(133 days)
syngo.CT Extended Functionality is intended to provide advanced visualization tools to prepare and process medical images for diagnostic purpose. The software package is designed to support technicians and physicians in qualitative and quantitative measurements and in the analysis of clinical data that was acquired and reconstructed by Computed Tomography (CT) scanners, and possibly other medical imaging modalities (e.g. MR scanners).
An interface shall enable the connection between the syngo.CT Extended Functionality software package and the interconnected CT Scanner system.
Resulting images created with the syngo.CT Extended Functionality software package can be used to assist trained technicians or physicians in diagnosis.
syngo.CT Extended Functionality is a software bundle that offers tools to support special clinical evaluations. The "tools" are represented by the so-called Extensions. syngo.CT Extended Functionality can be used to create advanced visualizations and measurements on clinical data that was acquired and reconstructed by Computed Tomography (CT) scanners or other medical imaging modalities (e.g.

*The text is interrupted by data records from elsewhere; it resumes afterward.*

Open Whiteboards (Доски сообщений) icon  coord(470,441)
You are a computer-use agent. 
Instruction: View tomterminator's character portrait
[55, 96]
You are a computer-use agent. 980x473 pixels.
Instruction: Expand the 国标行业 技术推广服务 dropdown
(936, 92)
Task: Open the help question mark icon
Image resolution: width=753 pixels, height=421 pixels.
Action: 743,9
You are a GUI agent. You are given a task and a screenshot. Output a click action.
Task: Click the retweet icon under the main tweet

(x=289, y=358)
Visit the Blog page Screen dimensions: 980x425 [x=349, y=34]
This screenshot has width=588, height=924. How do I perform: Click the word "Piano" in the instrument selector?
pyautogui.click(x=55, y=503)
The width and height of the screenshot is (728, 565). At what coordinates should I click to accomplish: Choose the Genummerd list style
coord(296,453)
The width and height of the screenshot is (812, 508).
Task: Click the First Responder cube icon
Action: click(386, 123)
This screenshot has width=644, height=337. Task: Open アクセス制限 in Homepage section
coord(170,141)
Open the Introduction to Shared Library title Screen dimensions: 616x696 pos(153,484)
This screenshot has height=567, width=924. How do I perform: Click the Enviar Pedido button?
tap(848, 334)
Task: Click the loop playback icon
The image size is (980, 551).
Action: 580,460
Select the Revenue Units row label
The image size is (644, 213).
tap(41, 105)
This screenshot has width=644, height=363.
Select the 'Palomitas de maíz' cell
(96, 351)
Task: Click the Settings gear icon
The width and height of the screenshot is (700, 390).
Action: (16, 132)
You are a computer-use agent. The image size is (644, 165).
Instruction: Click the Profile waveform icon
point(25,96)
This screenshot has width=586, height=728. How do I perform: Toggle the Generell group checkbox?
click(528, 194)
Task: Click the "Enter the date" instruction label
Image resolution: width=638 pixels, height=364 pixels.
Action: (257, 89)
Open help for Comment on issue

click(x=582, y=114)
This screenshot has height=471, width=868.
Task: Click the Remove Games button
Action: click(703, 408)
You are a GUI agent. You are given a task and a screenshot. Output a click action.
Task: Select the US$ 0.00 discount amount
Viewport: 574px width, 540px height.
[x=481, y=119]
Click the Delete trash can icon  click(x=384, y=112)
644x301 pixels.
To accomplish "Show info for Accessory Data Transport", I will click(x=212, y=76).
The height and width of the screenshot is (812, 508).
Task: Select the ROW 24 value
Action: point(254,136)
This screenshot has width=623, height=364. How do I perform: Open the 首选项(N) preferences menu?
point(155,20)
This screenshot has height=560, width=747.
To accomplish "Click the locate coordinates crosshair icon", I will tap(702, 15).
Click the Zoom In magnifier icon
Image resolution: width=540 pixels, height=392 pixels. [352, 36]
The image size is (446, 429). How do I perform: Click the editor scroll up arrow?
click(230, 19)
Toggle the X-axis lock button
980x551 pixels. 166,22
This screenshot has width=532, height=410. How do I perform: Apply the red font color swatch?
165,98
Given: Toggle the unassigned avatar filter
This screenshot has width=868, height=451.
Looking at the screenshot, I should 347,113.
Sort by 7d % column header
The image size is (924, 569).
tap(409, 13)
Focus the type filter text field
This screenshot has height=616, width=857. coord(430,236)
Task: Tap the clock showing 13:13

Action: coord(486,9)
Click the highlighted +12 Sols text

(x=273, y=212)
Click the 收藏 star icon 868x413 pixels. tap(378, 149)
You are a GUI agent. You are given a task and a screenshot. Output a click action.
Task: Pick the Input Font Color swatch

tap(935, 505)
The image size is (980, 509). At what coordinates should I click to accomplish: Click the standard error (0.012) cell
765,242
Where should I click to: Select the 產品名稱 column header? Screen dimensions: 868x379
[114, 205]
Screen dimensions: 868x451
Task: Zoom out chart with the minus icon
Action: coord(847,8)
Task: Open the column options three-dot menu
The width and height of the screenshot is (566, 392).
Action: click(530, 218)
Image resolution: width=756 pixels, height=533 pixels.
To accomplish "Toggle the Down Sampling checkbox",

MR scanners) by using the Extensions. Advanced visualizations and measurements are listed as follows. The subject device in the current software version SOMARIS/8 VB51 has been extended by the Extension Pulmonary Density.
This feature provides the possibility to segment opacity regions of CT images of the lungs using an Al algorithm. Pulmonary Density counts image voxels inside opacity regions and calculates the percentages of these voxels relative to the total number of voxels per lobe, lung and in total. Afterwards, each of the five lung lobes is assigned a score ranging from 0 to 4 based on the percentage of opacity as follows: 0 (0%), 1 (1%-25%), 2 (26%-50%), 3 (51%-75%), or 4 (76%-100%). Then a summation of the five lobe scores (range of possible scores, 0–20) are generated in the device outputs.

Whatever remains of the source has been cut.